888.470760_415140.lt. — Fast & Complete
The paper proposes training both components simultaneously rather than separately. This allows the model to optimize for both accuracy (via the wide component) and serendipity/novelty (via the deep component) [1606.07792]. Key Results & Impact
Recommender systems often struggle to balance memorization (learning frequent, specific co-occurrences of items/features) and generalization (recommending items that haven't explicitly appeared together in the training data) [1606.07792]. 888.470760_415140.lt.

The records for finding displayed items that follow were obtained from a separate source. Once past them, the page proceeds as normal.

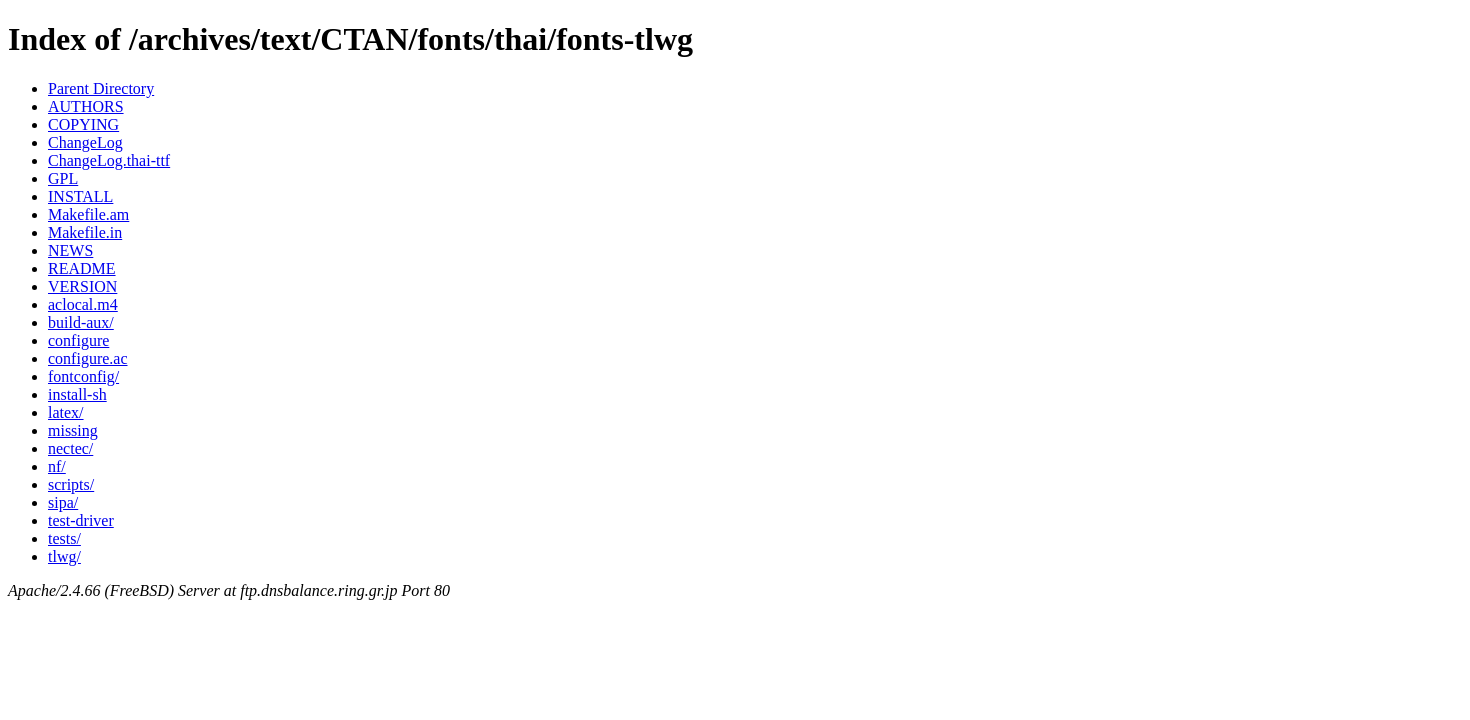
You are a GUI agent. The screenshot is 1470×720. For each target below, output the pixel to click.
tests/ (64, 538)
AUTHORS (86, 106)
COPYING (83, 124)
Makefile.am (88, 214)
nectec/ (70, 448)
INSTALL (80, 196)
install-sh (77, 394)
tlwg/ (64, 556)
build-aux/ (81, 322)
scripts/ (71, 484)
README (82, 268)
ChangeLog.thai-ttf (109, 160)
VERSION (82, 286)
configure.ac (88, 358)
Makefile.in (85, 232)
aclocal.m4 (83, 304)
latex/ (66, 412)
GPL (63, 178)
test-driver (81, 520)
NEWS (70, 250)
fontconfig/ (83, 376)
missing (73, 430)
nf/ (57, 466)
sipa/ (63, 502)
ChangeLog (85, 142)
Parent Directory (101, 88)
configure (78, 340)
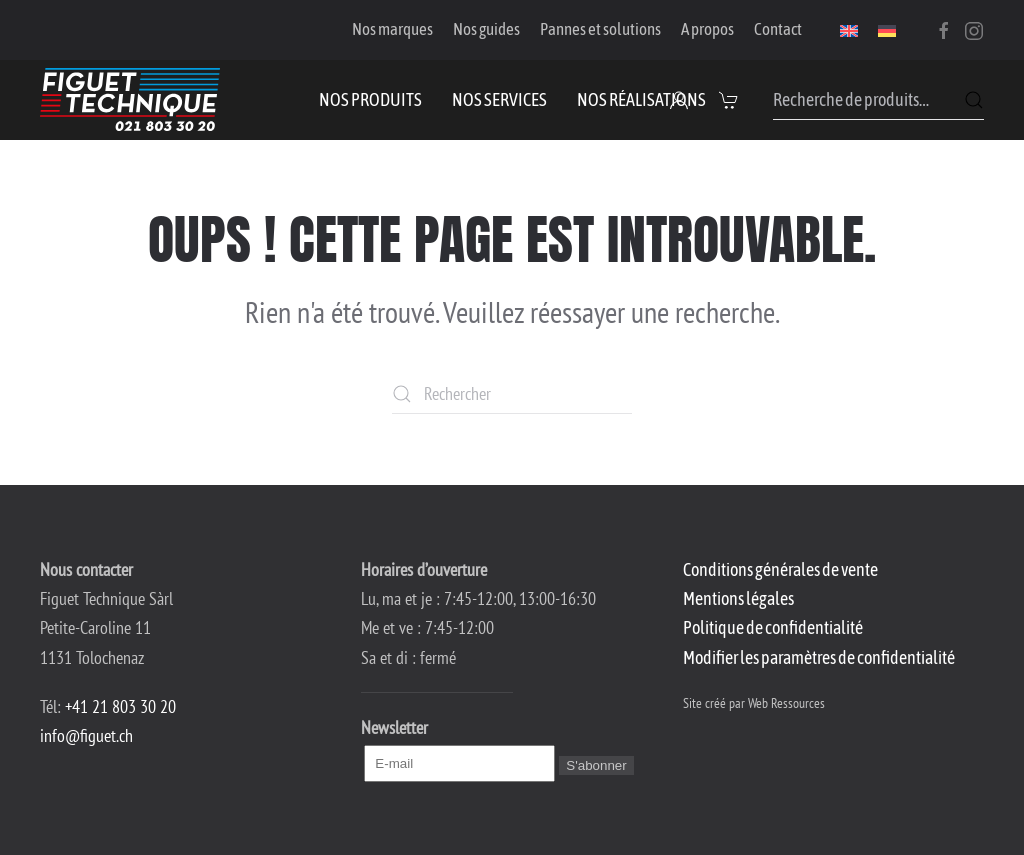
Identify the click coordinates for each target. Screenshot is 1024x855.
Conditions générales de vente (780, 569)
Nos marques (392, 29)
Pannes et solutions (600, 29)
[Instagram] (974, 29)
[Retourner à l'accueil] (130, 100)
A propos (707, 29)
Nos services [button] (499, 99)
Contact (778, 29)
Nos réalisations (641, 99)
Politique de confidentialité (773, 627)
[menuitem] (849, 30)
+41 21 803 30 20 (120, 706)
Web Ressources (786, 703)
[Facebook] (944, 29)
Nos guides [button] (486, 29)
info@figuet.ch (86, 735)
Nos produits (370, 99)
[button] (731, 100)
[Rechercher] (512, 394)
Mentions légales (738, 598)
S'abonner (596, 765)
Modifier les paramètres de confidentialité (819, 657)
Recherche (974, 100)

A deep feed-forward neural network is used, which generalizes better to unseen feature combinations by learning low-dimensional dense embeddings for sparse features [1606.07792]. A deep feed-forward neural network is used, which
Online experiments showed that "Wide & Deep" significantly increased app acquisitions compared to models that used either approach alone [1606.07792]. Find the open-source code for the Wide & Deep model
Explain the in more detail (which also uses deep learning). Find the open-source code for the Wide & Deep model.
The query likely refers to the seminal 2016 paper published by researchers at Google [1606.07792]. This paper introduced a model that combines the strengths of linear models (memorization) and deep neural networks (generalization) to improve recommendation quality. Core Concepts of the "Wide & Deep" Paper
A wide linear model is used, which excels at memorizing sparse feature interactions (e.g., user clicked 'item A' and user is from 'location B') [1606.07792].